Painting became therapeutic and essential. Her daughters understood her and her art. They would accompany her to galleries on weekends—Jehangir Art Gallery became their second home, and they learned to identify works by Raza, Ram Kumar, and Akbar Padamsee.
Finding her voice

Five years after she began painting, Singh held her first exhibition, Serendipity, in 2006. It was the beginning of what would become 15 solo shows, with her most recent, Echoes of Becoming, held at Bikaner House in Delhi in November 2025. Her titles Serendipity, Revelations, and Gratitude all hint at an inner journey.
While Singh would not like to label her work as abstract, she believes it could be “an abstraction of nature or feelings.”
In her paintings, there are suggestions of clouds, water, mountains, and lakes. Blues dominate, offering what she calls "a sense of expanse." Light emerges from contrast, intentionally placed.

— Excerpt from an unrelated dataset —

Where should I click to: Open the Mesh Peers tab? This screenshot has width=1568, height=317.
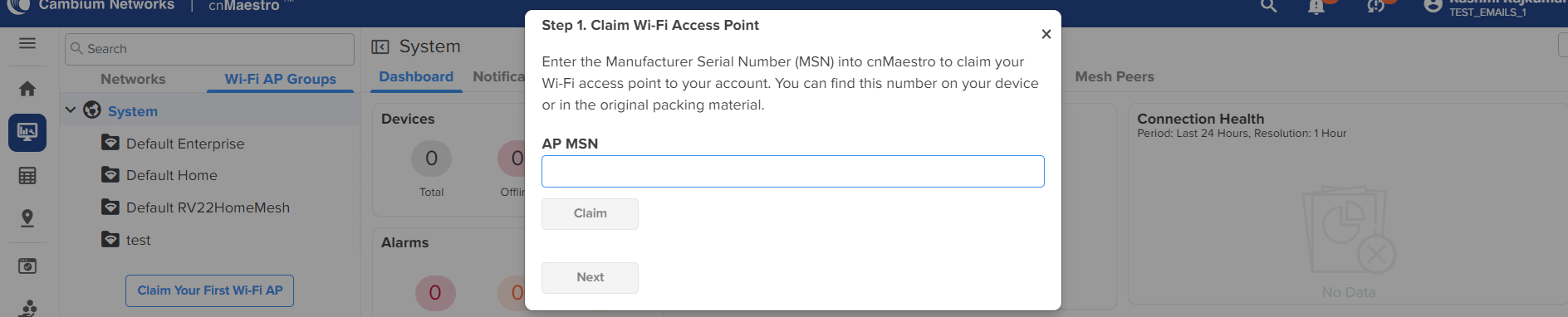point(1115,76)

"Colour is the main vehicle for me. I'm a colourist. Different colours have different impacts on my psyche. When I start a painting, all I have in mind is: ‘today it's blue.’ Then everything else follows,” she explains.
She has witnessed contrasting responses to her work because, as she points out, ‘you have to take time to experience the art.’ The same painting has been described as “beautiful and hopeful” by one person and “violent” by another.
"That's how an artwork grows. It's not just what's on the canvas. What you are carrying within brings it out. Even the same person will see it differently after six months,” she says.
Her daughter once advised her not to over-explain her work. "She told me, “Mama, you are limiting viewers because then they see from your lens. Let them interpret."
Now, in retirement, Singh continues to paint compulsively from her studio in Pune. Soon, she has group shows coming up in Mumbai and Jaipur.
When asked about success at this stage of her journey, she speaks not of commercial galleries or prestigious collections, but of visibility and accessibility.
"I really wish my art could be visible in a cafe, in a restaurant, where people can just look at it while having their meal. Even if for two minutes, they get to see it. That makes me very happy,” she says.
She remembers the quiet magic of Mumbai’s Jehangir Art Gallery, a space that felt truly open. She recalls scenes of office-goers wandering in during lunch breaks, elderly women pausing to look around, and children drifting through. Many of them would never call themselves “art people,” yet they entered, lingered, and engaged.
“It’s not that people don’t care about art. The problem is access. There are very few public spaces where people can simply walk in and experience art. But when they do get that chance, it moves them, maybe it brings a moment of joy, maybe curiosity. They leave carrying something with them,” she elaborates.
"I'm not interested in money beyond what I need to keep painting and buy books without thinking twice. But if my art is visible, if people can see it, that's what success means to me,” she concludes.